**Task prompt**
In the records below, the line with "[Zahle mit Amazon Pay] (1088, 1796)" opens the range and the line with "Sélectionner une couleur (625, 375)" closes it; print that range exactly and nothing else.

BEGIN

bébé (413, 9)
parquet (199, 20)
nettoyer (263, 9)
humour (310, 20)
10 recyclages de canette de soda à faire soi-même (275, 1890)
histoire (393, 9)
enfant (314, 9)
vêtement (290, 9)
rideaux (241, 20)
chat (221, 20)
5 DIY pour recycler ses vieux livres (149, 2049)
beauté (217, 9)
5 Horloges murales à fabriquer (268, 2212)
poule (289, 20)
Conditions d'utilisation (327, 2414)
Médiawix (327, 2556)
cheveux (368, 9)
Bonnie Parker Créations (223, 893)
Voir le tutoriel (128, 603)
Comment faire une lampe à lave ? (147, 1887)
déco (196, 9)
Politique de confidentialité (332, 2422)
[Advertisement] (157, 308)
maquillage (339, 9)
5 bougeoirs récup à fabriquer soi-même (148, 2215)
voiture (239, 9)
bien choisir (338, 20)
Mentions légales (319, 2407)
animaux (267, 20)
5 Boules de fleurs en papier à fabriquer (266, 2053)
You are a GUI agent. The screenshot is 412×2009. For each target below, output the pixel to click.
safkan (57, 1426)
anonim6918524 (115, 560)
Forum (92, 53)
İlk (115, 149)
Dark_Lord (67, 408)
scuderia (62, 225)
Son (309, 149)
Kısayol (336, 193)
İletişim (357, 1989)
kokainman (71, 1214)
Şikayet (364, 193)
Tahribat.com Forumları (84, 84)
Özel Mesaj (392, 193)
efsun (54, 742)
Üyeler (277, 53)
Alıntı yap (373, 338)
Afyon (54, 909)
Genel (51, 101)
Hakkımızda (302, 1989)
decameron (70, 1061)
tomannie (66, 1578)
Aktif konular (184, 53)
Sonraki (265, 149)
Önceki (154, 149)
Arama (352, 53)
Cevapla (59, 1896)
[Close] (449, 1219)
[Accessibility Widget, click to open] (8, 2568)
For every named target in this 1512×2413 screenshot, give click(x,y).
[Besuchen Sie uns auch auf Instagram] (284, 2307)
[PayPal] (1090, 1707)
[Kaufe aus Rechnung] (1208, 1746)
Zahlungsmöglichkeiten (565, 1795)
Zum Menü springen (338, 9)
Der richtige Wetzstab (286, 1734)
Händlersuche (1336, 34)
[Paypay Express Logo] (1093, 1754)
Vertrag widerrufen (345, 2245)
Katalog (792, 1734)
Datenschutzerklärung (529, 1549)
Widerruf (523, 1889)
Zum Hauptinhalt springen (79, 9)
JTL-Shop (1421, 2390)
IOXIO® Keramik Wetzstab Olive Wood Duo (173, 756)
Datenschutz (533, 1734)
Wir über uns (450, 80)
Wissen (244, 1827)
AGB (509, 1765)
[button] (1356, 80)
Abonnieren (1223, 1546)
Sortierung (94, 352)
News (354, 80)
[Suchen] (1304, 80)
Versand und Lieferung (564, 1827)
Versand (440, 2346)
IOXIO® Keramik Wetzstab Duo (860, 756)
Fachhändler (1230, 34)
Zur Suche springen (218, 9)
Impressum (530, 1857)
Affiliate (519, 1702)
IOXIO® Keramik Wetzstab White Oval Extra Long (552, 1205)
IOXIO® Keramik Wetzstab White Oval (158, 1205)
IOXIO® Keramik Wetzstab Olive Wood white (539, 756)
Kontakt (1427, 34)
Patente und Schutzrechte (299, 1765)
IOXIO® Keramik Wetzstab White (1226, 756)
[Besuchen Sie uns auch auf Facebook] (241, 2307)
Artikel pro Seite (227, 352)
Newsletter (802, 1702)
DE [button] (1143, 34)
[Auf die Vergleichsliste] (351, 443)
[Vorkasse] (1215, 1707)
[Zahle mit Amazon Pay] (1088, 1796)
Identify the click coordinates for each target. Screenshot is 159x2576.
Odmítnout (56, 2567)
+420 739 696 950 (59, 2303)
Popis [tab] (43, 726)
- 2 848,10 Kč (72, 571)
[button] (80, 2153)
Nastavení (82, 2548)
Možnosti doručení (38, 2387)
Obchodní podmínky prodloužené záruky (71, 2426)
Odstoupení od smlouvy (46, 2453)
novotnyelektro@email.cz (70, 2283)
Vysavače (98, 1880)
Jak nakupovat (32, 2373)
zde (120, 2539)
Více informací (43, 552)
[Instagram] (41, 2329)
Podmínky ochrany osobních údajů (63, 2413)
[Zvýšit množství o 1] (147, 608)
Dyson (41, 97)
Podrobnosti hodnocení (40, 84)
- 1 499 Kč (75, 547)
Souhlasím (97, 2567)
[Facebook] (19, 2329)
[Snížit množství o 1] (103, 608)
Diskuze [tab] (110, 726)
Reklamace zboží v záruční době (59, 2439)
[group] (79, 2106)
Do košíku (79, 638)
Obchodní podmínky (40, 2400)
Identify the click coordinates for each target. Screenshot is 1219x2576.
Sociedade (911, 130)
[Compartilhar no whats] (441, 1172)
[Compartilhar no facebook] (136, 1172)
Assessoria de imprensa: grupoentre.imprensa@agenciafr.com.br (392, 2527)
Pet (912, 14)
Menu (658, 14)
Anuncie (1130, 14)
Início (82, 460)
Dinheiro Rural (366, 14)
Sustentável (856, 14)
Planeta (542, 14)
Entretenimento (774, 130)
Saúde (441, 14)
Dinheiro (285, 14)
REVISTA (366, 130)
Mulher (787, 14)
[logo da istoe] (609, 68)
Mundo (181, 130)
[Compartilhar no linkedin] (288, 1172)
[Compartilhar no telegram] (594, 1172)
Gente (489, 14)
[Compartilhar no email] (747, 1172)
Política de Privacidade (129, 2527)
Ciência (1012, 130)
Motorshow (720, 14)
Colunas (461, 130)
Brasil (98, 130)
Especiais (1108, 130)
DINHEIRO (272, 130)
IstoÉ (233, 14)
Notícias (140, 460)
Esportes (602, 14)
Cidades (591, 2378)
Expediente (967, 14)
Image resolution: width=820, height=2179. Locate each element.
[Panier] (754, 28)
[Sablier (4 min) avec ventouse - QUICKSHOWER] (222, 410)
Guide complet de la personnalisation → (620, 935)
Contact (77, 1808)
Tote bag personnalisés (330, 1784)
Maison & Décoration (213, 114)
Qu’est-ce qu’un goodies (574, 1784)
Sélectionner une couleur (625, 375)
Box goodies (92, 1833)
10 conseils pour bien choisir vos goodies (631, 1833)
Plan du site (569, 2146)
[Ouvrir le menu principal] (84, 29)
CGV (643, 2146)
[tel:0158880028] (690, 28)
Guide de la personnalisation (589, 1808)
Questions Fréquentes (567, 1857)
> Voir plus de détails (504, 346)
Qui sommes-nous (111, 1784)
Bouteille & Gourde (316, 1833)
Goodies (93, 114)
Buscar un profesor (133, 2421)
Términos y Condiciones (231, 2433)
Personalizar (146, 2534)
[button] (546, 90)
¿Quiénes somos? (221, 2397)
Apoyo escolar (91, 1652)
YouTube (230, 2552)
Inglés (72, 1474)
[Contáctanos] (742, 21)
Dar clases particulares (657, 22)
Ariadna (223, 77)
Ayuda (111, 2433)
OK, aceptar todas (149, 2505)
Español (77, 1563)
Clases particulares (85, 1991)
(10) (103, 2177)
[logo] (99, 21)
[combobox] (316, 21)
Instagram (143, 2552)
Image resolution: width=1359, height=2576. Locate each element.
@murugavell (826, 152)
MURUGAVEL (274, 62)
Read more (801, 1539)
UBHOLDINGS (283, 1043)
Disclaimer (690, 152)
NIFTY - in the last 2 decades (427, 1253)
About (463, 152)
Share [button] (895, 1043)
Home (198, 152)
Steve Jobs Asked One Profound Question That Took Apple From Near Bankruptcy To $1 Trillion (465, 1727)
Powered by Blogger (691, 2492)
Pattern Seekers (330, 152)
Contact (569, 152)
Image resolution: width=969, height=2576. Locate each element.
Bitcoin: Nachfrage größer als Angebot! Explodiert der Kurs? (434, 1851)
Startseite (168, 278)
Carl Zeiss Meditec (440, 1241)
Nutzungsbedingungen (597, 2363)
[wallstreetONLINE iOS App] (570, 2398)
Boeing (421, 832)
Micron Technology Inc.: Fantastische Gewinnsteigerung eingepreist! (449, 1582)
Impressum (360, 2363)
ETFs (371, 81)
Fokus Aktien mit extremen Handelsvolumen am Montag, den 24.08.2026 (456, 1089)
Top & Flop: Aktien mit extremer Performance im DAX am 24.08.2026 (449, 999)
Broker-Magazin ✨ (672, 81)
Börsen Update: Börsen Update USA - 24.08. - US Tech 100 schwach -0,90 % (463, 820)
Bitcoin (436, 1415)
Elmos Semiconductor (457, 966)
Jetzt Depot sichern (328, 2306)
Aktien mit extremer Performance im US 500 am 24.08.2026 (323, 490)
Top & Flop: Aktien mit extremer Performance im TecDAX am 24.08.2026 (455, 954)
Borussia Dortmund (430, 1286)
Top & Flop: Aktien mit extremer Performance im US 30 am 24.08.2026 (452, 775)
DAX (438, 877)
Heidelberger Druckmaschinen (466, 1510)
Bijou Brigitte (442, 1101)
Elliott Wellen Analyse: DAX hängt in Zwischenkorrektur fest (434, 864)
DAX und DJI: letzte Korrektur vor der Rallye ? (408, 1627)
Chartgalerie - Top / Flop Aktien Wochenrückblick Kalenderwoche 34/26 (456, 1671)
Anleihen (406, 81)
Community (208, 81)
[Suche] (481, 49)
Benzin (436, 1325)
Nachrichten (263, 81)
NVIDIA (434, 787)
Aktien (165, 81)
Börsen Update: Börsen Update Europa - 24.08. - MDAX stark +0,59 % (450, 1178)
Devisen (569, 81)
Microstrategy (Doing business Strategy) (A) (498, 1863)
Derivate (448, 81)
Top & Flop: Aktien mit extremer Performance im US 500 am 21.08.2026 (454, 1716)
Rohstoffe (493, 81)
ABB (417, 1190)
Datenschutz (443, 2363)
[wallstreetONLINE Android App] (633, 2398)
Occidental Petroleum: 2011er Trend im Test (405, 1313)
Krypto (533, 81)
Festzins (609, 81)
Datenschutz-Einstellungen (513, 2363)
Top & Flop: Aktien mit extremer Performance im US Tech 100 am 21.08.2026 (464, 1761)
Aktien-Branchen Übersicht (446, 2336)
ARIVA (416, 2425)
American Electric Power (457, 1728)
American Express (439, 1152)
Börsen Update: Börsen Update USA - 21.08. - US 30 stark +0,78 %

END

**Solution to the exercise**
[Zahle mit Amazon Pay] (1088, 1796)
Identify the click coordinates for each target. Screenshot is 159x2576.
Odmítnout (56, 2567)
+420 739 696 950 (59, 2303)
Popis [tab] (43, 726)
- 2 848,10 Kč (72, 571)
[button] (80, 2153)
Nastavení (82, 2548)
Možnosti doručení (38, 2387)
Obchodní podmínky prodloužené záruky (71, 2426)
Odstoupení od smlouvy (46, 2453)
novotnyelektro@email.cz (70, 2283)
Vysavače (98, 1880)
Jak nakupovat (32, 2373)
zde (120, 2539)
Více informací (43, 552)
[Instagram] (41, 2329)
Podmínky ochrany osobních údajů (63, 2413)
[Zvýšit množství o 1] (147, 608)
Dyson (41, 97)
Podrobnosti hodnocení (40, 84)
- 1 499 Kč (75, 547)
Souhlasím (97, 2567)
[Facebook] (19, 2329)
[Snížit množství o 1] (103, 608)
Diskuze [tab] (110, 726)
Reklamace zboží v záruční době (59, 2439)
[group] (79, 2106)
Do košíku (79, 638)
Obchodní podmínky (40, 2400)
Identify the click coordinates for each target. Screenshot is 1219x2576.
Sociedade (911, 130)
[Compartilhar no whats] (441, 1172)
[Compartilhar no facebook] (136, 1172)
Assessoria de imprensa: grupoentre.imprensa@agenciafr.com.br (392, 2527)
Pet (912, 14)
Menu (658, 14)
Anuncie (1130, 14)
Início (82, 460)
Dinheiro Rural (366, 14)
Sustentável (856, 14)
Planeta (542, 14)
Entretenimento (774, 130)
Saúde (441, 14)
Dinheiro (285, 14)
REVISTA (366, 130)
Mulher (787, 14)
[logo da istoe] (609, 68)
Mundo (181, 130)
[Compartilhar no linkedin] (288, 1172)
[Compartilhar no telegram] (594, 1172)
Gente (489, 14)
[Compartilhar no email] (747, 1172)
Política de Privacidade (129, 2527)
Ciência (1012, 130)
Motorshow (720, 14)
Colunas (461, 130)
Brasil (98, 130)
Especiais (1108, 130)
DINHEIRO (272, 130)
IstoÉ (233, 14)
Notícias (140, 460)
Esportes (602, 14)
Cidades (591, 2378)
Expediente (967, 14)
Image resolution: width=820, height=2179. Locate each element.
[Panier] (754, 28)
[Sablier (4 min) avec ventouse - QUICKSHOWER] (222, 410)
Guide complet de la personnalisation → (620, 935)
Contact (77, 1808)
Tote bag personnalisés (330, 1784)
Maison & Décoration (213, 114)
Qu’est-ce qu’un goodies (574, 1784)
Sélectionner une couleur (625, 375)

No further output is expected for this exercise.